We tested three different motion patterns of the dots within the walker shape. For the “congruent-with-walker” condition, the circular areas that formed the body of the walker were filled with white pixel-sized dots with the same density as the background flow. These dots were locked in place relative to the center of each respective circular area and thus moved with the walker. For the “incongruent-with-walker” condition, the body of the walker was superimposed on the scene and any dot of the plane or the sky that fell within the body area was moved with a local motion vector inverse to the lateral motion of the walker (i.e., same speed but opposite lateral component). Thus, in the equidistant condition in which the walker moved rightward but kept a fixed distance from the observer, the dots simply moved leftward. In the condition in which the walker approached the observer while walking from the center to the right, the dots moved as if the walker was still approaching but moving from the right to the center. For the “congruent-with-flow” condition, any dot of the plane or the sky that fell within the body area was treated as if it corresponded to a static object at the depth position of the walker. Thus, those dots moved as if they belonged to the background flow but with increased speed because the walker was closer to the observer than the background.

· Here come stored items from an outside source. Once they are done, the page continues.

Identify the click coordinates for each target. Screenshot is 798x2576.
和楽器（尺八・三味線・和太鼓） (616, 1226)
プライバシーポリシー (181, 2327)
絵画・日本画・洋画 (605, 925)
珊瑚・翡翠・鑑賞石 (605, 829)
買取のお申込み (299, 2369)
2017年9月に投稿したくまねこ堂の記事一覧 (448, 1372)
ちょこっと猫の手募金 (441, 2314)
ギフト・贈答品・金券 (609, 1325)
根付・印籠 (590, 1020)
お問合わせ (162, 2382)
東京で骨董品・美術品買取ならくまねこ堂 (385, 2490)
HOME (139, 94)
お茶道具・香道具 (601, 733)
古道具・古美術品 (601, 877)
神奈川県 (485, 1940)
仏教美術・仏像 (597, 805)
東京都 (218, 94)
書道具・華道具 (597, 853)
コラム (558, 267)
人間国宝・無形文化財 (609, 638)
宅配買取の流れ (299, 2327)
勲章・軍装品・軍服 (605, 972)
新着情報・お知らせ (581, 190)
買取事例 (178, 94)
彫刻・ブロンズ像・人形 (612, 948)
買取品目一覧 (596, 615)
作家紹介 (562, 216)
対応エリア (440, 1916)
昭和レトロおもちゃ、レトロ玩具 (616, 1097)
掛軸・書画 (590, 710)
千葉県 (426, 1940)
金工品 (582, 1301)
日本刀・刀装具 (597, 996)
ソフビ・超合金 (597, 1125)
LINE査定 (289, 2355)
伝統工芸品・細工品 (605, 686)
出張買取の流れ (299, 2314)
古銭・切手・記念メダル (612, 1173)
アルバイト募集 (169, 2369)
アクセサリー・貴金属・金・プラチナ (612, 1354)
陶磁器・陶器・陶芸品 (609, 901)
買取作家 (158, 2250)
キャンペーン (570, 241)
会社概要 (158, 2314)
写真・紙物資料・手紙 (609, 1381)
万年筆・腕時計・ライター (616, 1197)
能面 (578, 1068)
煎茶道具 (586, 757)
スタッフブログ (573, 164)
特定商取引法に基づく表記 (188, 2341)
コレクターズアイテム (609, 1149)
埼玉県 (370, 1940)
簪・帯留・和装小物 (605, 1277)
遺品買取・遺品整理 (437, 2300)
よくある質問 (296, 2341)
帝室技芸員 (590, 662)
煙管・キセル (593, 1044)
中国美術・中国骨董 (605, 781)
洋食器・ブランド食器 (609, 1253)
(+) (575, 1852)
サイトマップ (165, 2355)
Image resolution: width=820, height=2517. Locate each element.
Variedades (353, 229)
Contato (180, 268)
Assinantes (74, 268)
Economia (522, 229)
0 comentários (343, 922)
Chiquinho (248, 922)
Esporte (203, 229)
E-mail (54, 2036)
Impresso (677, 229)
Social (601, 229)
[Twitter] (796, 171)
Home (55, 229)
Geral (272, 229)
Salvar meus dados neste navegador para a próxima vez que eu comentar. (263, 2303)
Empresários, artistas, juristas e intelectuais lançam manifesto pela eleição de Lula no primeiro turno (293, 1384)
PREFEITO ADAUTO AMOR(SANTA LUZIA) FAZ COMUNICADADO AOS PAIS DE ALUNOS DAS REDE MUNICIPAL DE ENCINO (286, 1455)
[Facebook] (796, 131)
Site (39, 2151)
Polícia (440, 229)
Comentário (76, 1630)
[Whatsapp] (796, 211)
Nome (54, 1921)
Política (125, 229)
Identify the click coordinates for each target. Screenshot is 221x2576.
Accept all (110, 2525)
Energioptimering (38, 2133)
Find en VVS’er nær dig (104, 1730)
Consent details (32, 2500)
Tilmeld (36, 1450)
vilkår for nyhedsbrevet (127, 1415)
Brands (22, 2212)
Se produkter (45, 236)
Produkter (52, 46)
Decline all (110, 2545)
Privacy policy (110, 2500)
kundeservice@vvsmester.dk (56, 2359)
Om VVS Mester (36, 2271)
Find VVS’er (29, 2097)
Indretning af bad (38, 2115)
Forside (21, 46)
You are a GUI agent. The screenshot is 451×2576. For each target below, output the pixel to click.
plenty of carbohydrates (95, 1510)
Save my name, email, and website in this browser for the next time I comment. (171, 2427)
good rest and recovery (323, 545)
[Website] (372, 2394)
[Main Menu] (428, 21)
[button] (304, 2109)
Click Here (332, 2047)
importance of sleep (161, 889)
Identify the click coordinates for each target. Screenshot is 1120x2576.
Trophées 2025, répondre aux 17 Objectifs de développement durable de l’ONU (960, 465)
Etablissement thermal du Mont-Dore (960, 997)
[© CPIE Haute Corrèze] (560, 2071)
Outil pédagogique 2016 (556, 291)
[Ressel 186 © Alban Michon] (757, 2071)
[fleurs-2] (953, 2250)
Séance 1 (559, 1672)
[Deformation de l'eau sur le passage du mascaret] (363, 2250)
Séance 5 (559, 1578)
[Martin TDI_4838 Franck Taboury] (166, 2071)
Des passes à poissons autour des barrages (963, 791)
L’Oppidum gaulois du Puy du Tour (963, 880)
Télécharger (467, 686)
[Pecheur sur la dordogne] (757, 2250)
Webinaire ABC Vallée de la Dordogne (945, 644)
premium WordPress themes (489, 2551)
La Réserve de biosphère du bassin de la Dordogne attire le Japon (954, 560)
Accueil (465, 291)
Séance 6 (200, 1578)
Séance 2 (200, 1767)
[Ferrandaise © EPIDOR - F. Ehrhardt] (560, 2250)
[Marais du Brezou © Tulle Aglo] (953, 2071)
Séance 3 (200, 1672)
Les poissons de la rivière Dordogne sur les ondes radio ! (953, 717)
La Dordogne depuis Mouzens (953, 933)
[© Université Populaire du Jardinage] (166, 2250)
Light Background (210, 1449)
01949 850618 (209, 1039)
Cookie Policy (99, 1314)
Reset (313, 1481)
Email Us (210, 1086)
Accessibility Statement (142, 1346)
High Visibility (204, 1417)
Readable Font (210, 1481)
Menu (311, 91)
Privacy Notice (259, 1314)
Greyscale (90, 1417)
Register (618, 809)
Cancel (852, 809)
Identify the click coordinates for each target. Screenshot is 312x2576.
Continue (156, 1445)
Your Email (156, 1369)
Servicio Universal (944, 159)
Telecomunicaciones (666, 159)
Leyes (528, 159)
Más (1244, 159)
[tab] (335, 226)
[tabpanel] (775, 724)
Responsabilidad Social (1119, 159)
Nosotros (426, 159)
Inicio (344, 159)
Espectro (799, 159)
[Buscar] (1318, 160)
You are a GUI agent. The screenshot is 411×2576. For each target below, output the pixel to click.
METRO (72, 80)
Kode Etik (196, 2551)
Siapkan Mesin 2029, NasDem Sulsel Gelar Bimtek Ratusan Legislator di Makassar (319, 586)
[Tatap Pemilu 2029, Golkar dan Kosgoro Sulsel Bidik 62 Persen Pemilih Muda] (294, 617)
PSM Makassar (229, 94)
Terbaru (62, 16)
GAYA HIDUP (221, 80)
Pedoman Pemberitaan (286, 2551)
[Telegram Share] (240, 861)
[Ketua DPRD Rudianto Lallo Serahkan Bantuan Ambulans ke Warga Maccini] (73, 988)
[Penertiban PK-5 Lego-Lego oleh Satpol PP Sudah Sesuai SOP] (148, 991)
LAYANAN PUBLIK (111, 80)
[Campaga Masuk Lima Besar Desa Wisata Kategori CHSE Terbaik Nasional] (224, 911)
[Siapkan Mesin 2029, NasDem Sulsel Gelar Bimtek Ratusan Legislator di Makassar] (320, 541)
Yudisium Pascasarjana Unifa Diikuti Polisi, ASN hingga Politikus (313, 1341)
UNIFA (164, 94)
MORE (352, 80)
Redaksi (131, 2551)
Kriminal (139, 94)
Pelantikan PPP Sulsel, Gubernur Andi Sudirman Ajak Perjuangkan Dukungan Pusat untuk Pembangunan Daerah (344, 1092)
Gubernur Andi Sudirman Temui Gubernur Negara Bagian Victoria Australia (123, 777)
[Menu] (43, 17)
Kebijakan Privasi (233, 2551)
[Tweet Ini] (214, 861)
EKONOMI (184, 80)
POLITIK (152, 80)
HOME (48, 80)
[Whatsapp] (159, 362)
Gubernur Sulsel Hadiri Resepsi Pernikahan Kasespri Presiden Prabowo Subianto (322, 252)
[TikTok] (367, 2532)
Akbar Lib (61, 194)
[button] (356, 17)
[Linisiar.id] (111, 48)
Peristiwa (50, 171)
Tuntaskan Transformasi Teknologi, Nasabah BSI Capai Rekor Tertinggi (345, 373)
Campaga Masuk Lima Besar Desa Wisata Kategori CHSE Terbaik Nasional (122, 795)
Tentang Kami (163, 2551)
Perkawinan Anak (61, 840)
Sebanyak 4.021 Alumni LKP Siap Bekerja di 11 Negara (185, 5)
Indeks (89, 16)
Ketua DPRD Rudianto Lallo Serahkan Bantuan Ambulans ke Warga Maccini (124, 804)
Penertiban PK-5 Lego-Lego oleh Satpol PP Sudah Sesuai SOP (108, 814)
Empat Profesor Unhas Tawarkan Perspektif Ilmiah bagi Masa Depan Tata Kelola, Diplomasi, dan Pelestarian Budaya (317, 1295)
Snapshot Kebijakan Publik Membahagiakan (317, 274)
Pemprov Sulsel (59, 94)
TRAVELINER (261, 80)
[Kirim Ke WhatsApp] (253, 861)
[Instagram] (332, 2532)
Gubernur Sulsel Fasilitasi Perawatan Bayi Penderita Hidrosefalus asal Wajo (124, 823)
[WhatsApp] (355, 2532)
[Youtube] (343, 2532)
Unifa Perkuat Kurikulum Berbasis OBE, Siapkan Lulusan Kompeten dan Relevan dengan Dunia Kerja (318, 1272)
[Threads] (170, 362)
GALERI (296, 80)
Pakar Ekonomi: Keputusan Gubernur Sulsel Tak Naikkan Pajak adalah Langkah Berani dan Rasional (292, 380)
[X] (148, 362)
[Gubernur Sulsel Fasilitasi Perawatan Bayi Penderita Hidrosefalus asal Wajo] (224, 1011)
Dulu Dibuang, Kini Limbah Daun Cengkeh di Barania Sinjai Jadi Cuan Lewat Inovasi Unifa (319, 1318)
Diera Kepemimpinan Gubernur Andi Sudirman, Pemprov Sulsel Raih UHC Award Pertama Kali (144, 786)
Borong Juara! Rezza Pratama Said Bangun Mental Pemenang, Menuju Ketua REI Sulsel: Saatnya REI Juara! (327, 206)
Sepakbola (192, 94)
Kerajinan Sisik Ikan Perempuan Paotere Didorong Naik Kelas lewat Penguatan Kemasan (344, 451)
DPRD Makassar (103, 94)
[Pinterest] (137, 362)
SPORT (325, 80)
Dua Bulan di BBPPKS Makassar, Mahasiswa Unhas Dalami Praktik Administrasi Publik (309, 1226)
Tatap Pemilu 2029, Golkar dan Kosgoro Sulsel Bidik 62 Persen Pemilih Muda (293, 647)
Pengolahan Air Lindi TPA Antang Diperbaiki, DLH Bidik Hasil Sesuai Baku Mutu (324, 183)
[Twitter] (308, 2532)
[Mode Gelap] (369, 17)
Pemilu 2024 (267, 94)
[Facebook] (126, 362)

For the incongruent-with-walker and congruent-with-flow conditions, dots often crossed the walker outline as the dot motion and the walker shape motion were not aligned. When dots crossed the outline, they were captured such that the speed and direction of their motion matched the intended optic flow at their current position.
In the facing and articulation tasks of Experiments 2 and 3, observer motion was straight ahead, walkers faced left or right, and walker motion presented four different cases. Articulation was either forward or backward, the latter generated by inverting the order of the frames in the walking cycle. Moreover, translation of the walker could either match the articulation or be in opposite direction, resulting in either normal or “moonwalking” stimuli. The presentation duration of each stimulus was \(1.7\, \text{s}\), corresponding to 1.5 walking cycles and ensuring that the walker’s posture in the final frame was the same in all conditions.